Chevron is investing in some alternative-energy projects - geothermal, biodiesel, hydrogen. Are you making money?
We make money in geothermal. We're the largest geothermal producer in the world. We're continuing to expand and invest in that business. That has now moved along the maturity curve to where it is a good moneymaking business.
In the other areas we're not making money. We're investing - particularly in "second generation" ethanol, which is ethanol from nonfood sources. There's a limit to how much corn-based ethanol this country can produce. We're already seeing stresses in the system - corn prices going up, land prices going up, food prices going up.
So can we find nonfood crops or waste that we can convert into ethanol and augment the fuel supply in a sensible way? It's proving difficult. It isn't commercial yet, but it's one area of focus.
As for hydrogen, we've demonstrated the efficiency of producing it at service stations. You take natural gas, convert it into hydrogen, and pump it into the car. The problem is that we're using natural gas, so you're back to hydrocarbons again, and that doesn't seem as good a long-term solution as, say, ethanol from nonfood crops.

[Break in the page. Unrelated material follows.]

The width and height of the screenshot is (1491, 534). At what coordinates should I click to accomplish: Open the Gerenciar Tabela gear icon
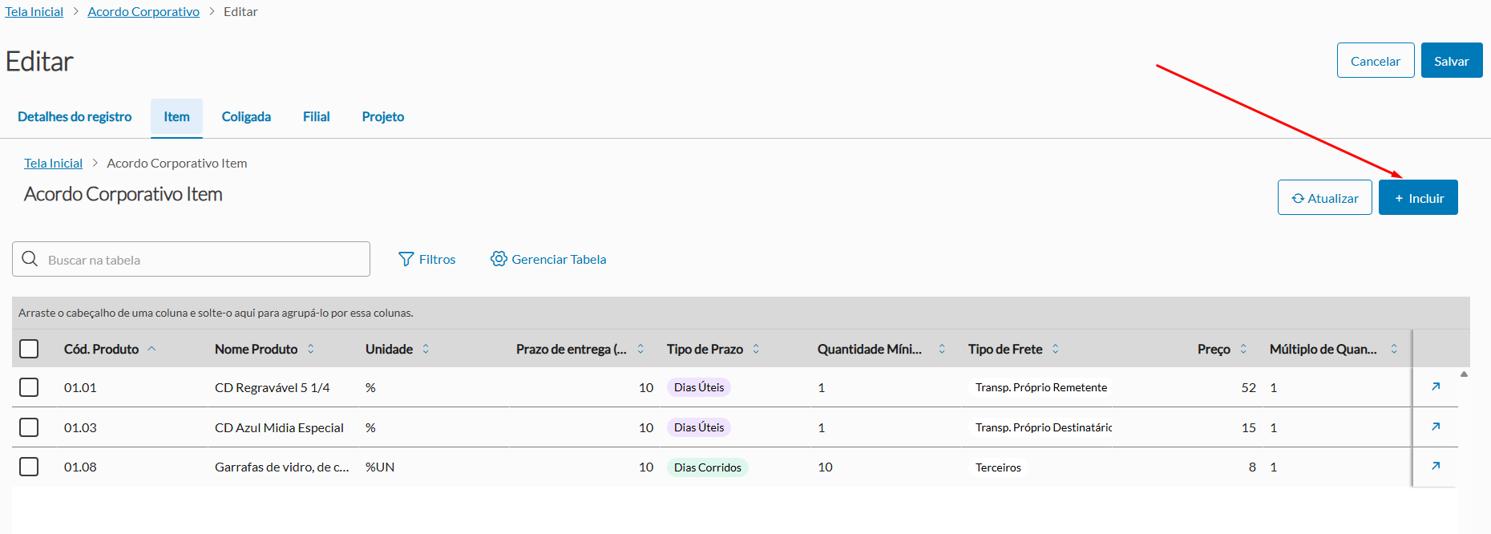(x=499, y=259)
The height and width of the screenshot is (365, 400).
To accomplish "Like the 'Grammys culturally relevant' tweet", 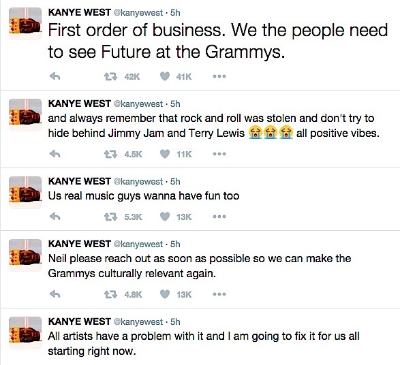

These alternative-energy investments are not very large relative to the size of the company. A skeptic could say that they're really just good public relations expenditures. Is that wrong?
That's absolutely wrong. Over three years we've invested $2.5 billion. We're not going to spend $2.5 billion just to make people feel good. We're spending that money because we believe it's going to create shareholder value. But you're right - relative to the size of the rest of our system, it's still a modest investment. We're investing $20 billion a year in new energy supplies, and most of that energy is oil and gas.
China has been buying oil assets around the world, especially in Africa. Does that represent a danger for the world, and is it a competitive danger for Western oil companies?
The system is so big that I believe there's room for a lot of competition, and competition ought to be encouraged.
My concern is that policymakers in the U.S. seek to hogtie us. They are increasing taxes and limiting what we can do, when they ought to be encouraging us to invest. For example, 85% of our coastlines are off-limits to exploration. Britain allows exploration around its coast, Denmark allows coastal exploration, Norway, Australia - what's wrong with our country?
Why not open our coast up? It can be done in an environmentally sound way. The government puts it off-limits and at the same time calls for energy independence. What sense does that make?
Is energy independence possible for the U.S.?
Not in the foreseeable future - not for decades.
The presidential election is less than a year away. Based on energy policy, whom do you like?
None of them particularly. I don't think anyone has really got a plan, whether in the current administration, in the current Congress, or among the candidates. They're all taking a simple, relatively short-term view. You've got to take a view that you're going to look at this over 25 years or longer.